• _Dataset_
────

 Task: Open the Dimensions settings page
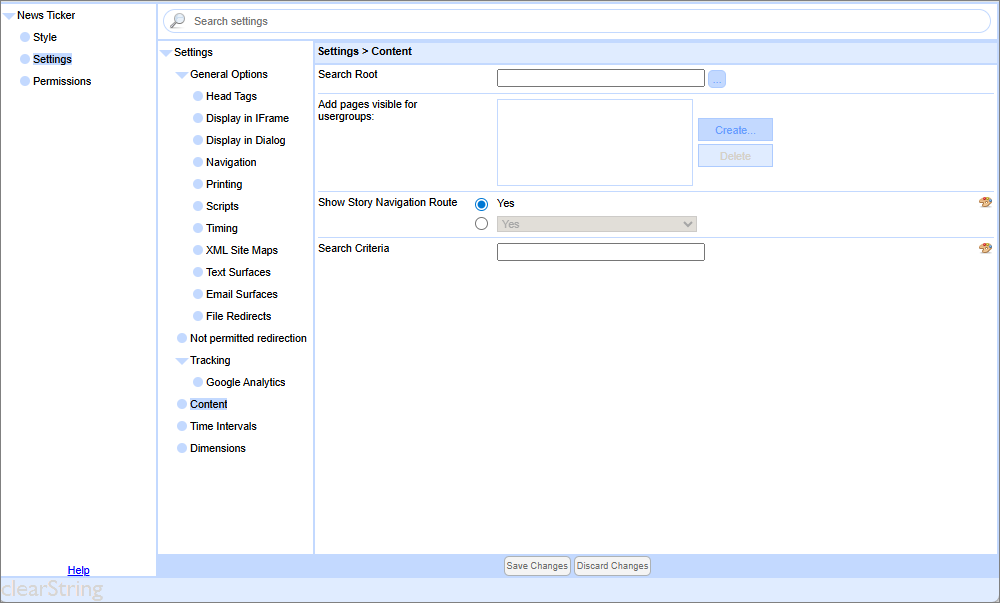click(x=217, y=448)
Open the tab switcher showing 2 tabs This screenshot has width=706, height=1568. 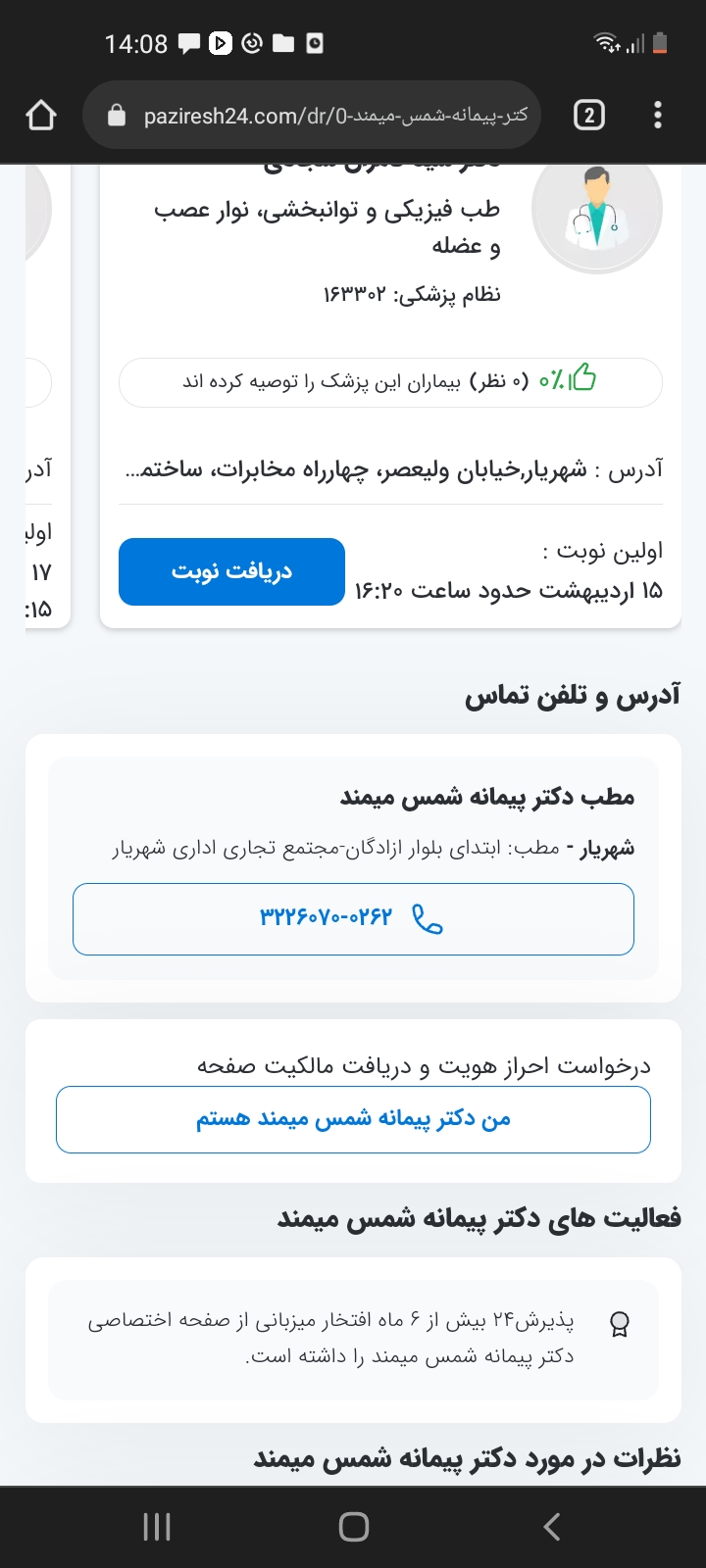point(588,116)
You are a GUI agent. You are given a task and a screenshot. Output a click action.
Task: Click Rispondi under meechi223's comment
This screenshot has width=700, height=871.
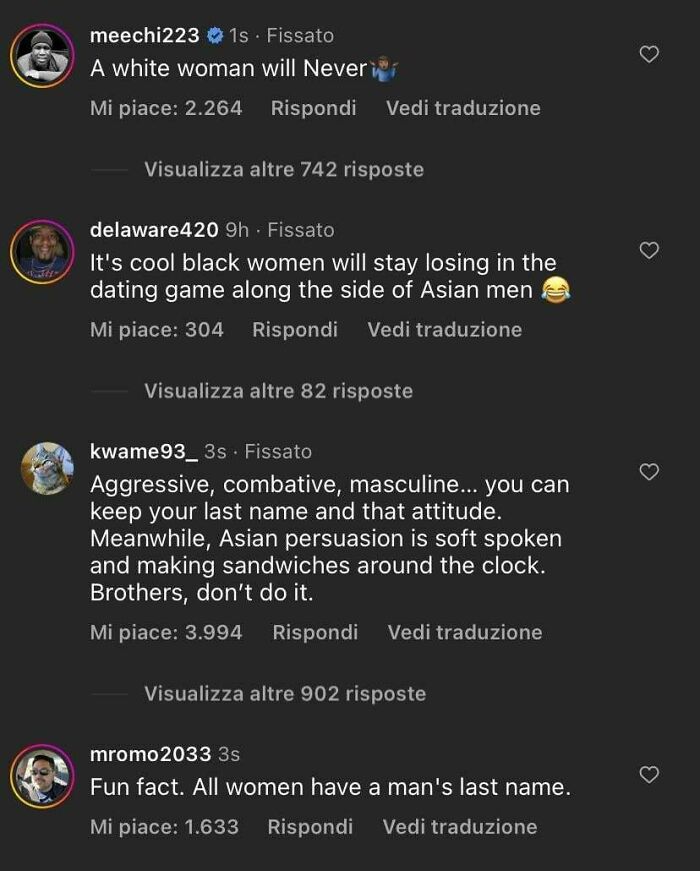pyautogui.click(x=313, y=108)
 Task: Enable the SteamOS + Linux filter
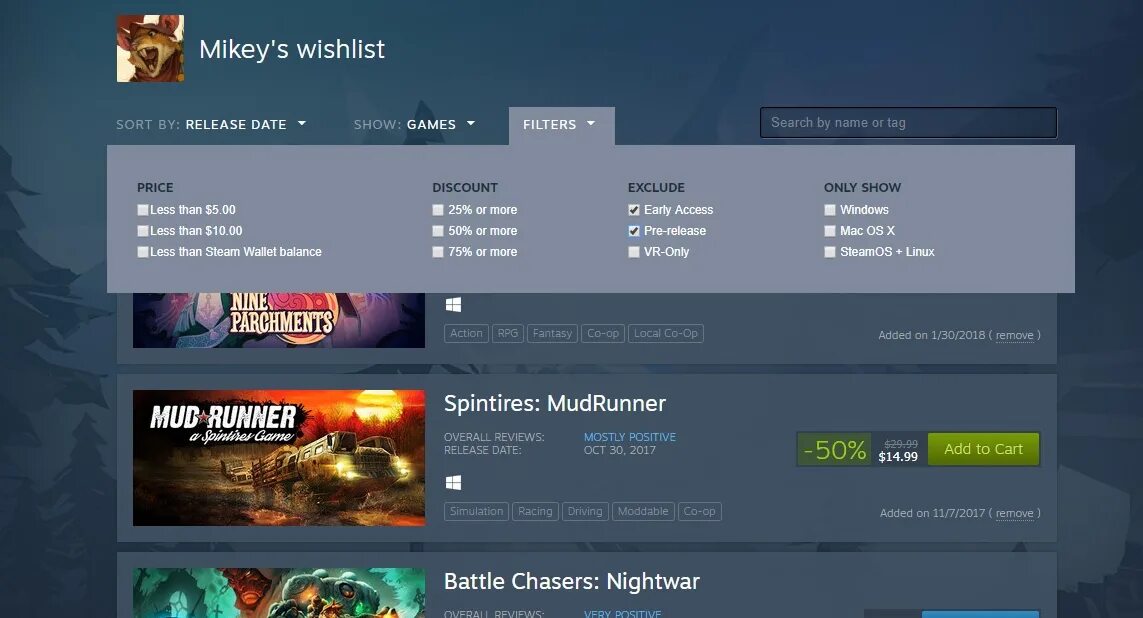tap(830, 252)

────

• _Task brief_
Pictures are not part of the copy. Extract exactly the lines from the line containing "You are a GUI" through the final line of the entries above, both included.

• _Your response_
You are a GUI agent. You are given a task and a screenshot. Output a click action.
Task: Click Rispondi under meechi223's comment
This screenshot has width=700, height=871.
pyautogui.click(x=313, y=108)
 Task: Enable the SteamOS + Linux filter
tap(830, 252)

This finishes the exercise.